A PART FROM Britain and Turkey, European states are unlikely to be serious military allies for the United States. But to retain a place in the community of civilized states, European nations still need to remember those very important security obligations that they still can satisfy. Most of those directly involved in the September 11 attacks spent much time planning, consulting and training for their missions in European cities. And European governments remain reluctant to undertake arrests and investigations on the scale required to stop future terrorists from refitting and regrouping in Europe. Their devotion to unilateral and decontextualized standards of human rights has made Europe a haven for those who care least of all for such rights.

Yes, constitutional states must respect certain limits. But as Justice Robert Jackson famously put it, a "constitutional bill of rights" cannot be interpreted as "a suicide pact." He wrote that only a few years after his return from service as chief U.S. prosecutor at the Nuremberg war crimes trials, which perhaps helped to clarify his perspective on what a constitutional state cannot do and what it must do. Yes, the United States owes "a decent respect to the opinions of mankind", as the American Declaration of Independence puts it.
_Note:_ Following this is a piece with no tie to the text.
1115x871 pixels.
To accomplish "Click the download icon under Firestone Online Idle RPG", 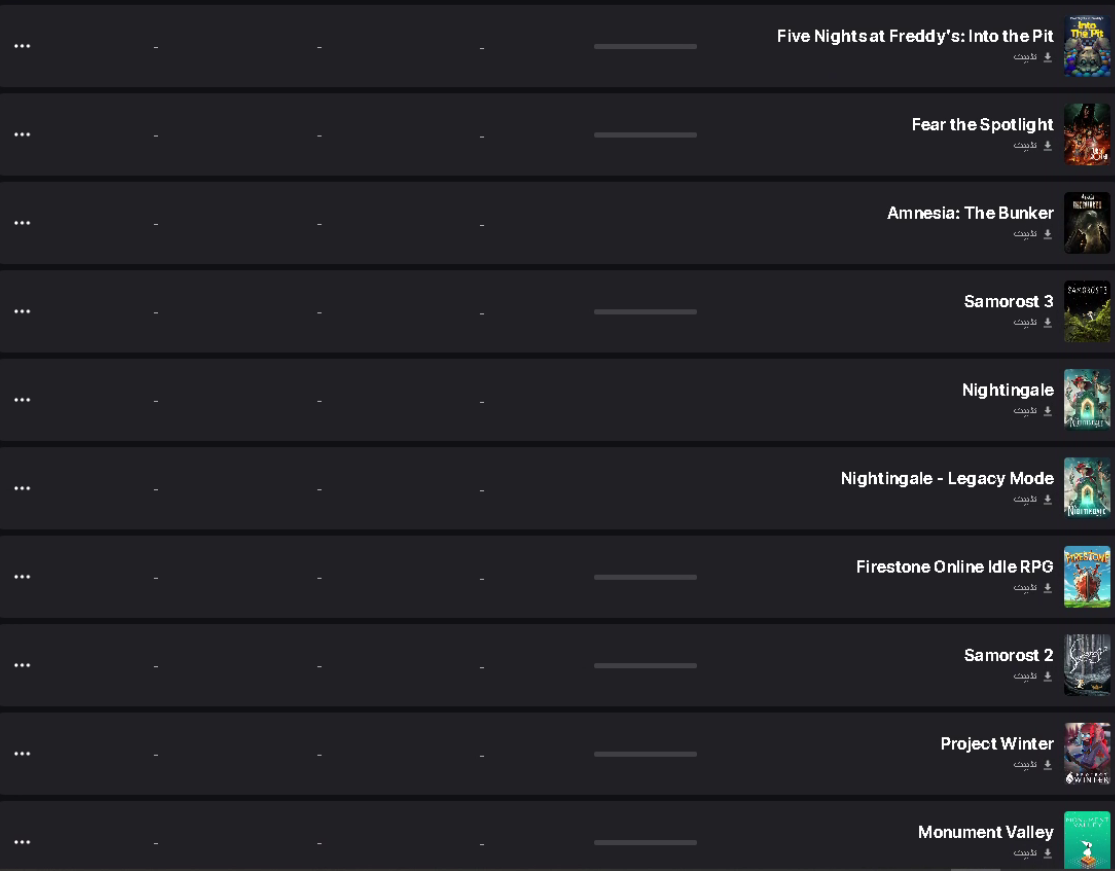I will 1047,587.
But the U.S. government remains responsible to its own people when deciding how to defend them. That is also in the Declaration of Independence.
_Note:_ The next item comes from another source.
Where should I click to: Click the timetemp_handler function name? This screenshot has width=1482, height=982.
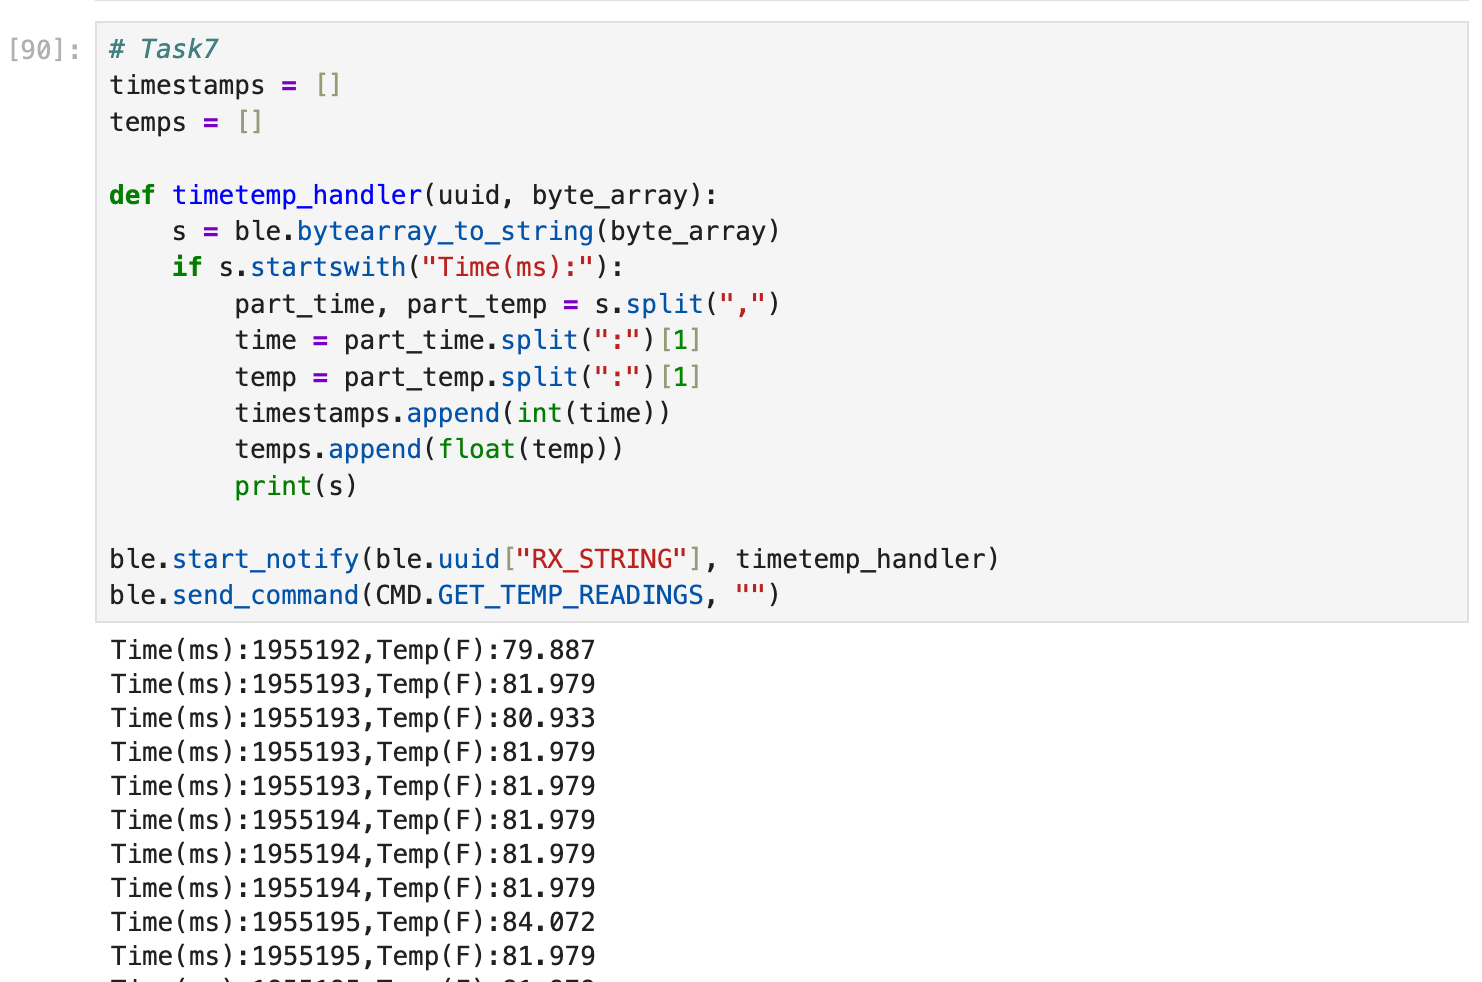(296, 194)
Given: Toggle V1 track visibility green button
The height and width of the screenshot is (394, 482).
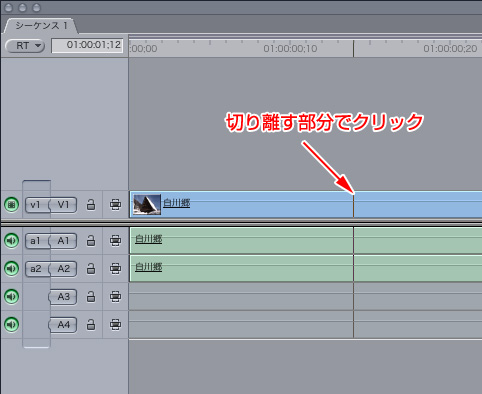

We should do everything we can to encourage European cooperation in the struggle against terrorism. But we cannot delegate our own decisions about national defense to prosecutors in The Hague or moral monitors in Geneva any more than we would give final word on these matters to the spiritual admonitions of the Pope in Rome. The dispute about our detention policies in Guantanamo is a harbinger of serious emerging differences with our European friends. It is important to clarify the moral and legal grounds of the American position in that dispute. It is unlikely to be the last time in this war when we will have to assert our right to an independent policy.

Jeremy Rabkin teaches international law and American constitutional history in the government department at Cornell University.